▸ Stated goal:
Reproduce the rows starting at the line containing "Click the Wrap Text icon" and ending at the last of the rows, substituting "Choose" for "Select" and leaving all else unchanged. Omit the pictures from the reproduction.

-- start Dataset rows --

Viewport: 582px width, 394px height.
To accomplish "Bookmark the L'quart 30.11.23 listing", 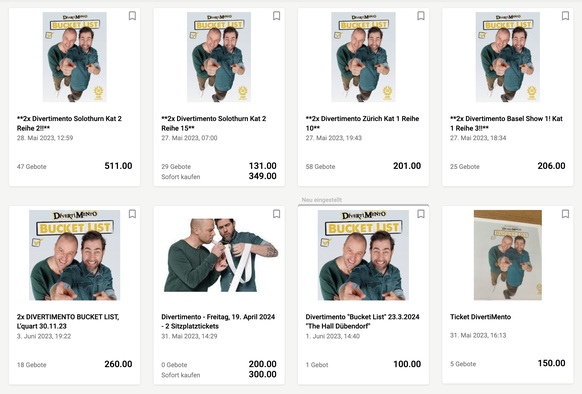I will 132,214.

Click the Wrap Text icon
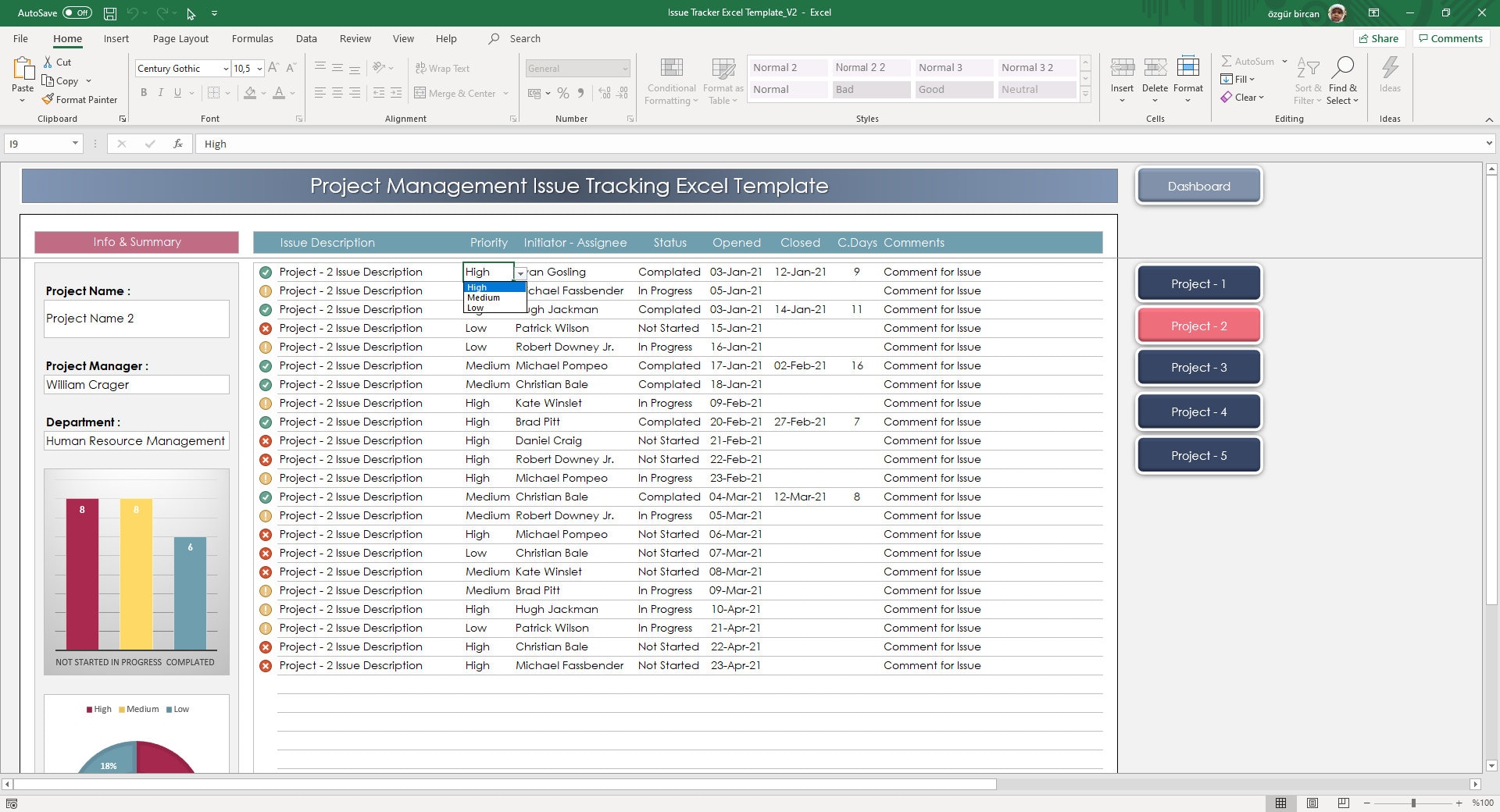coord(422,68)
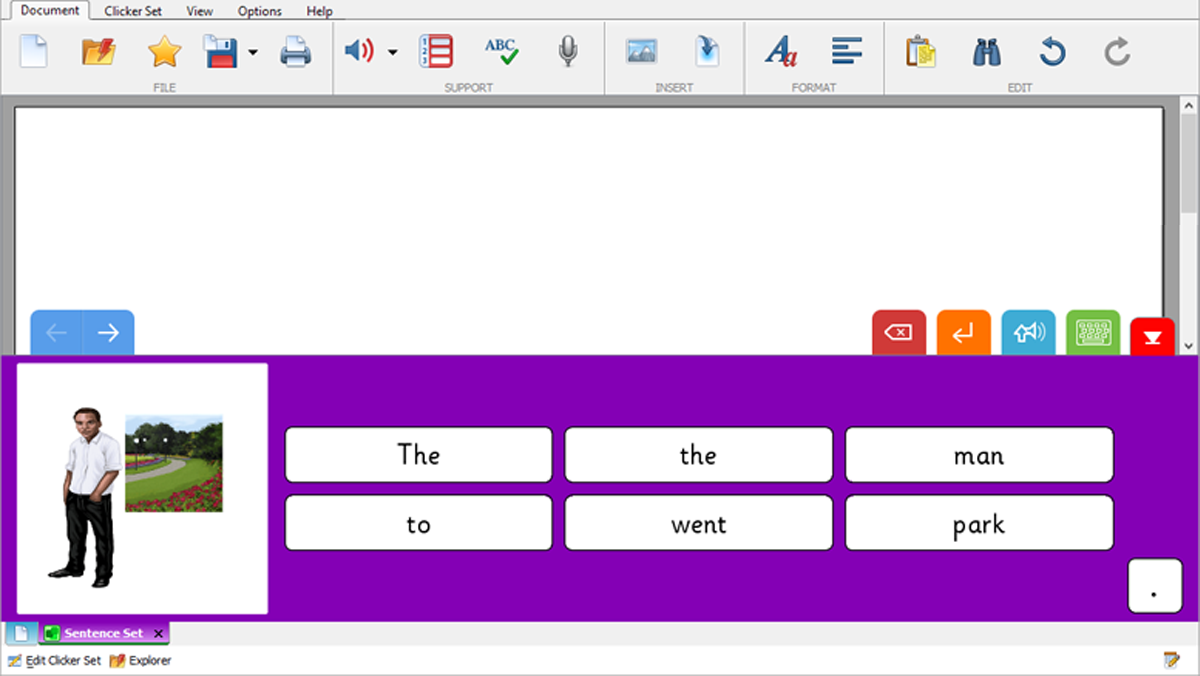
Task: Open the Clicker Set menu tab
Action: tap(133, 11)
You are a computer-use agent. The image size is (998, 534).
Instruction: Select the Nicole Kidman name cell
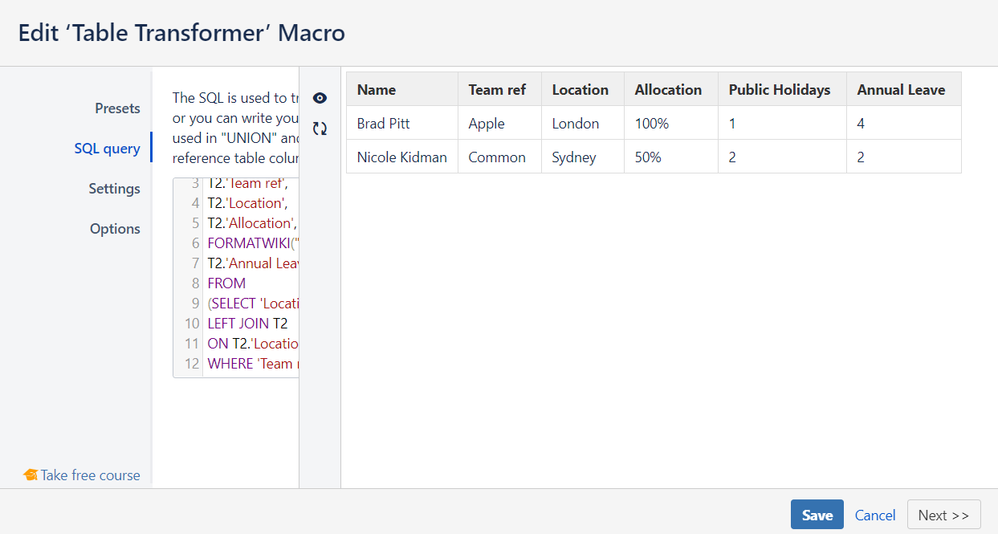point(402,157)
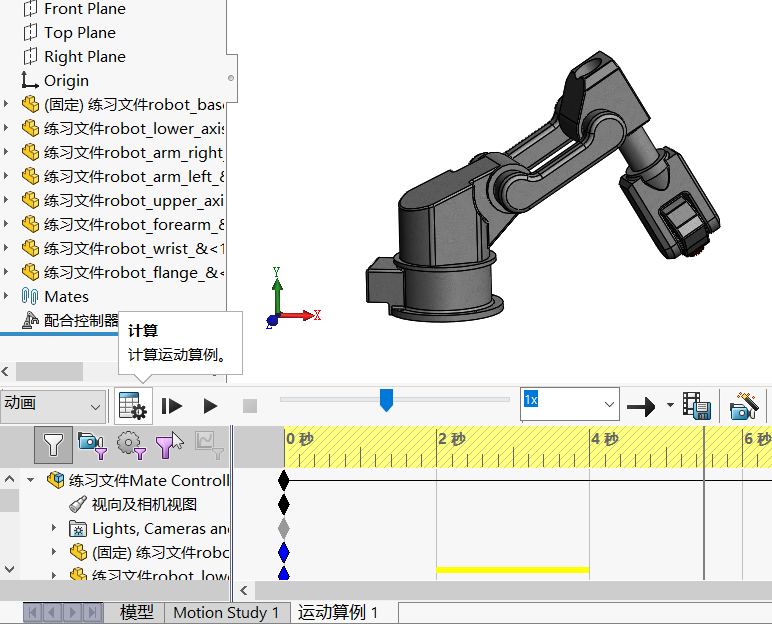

-- end Dataset rows --

▸ Output below:
Click the Wrap Text icon
coord(422,68)
Task: Open the Clicker Set menu tab
Action: tap(133, 11)
You are a computer-use agent. The image size is (998, 534).
Instruction: Choose the Nicole Kidman name cell
point(402,157)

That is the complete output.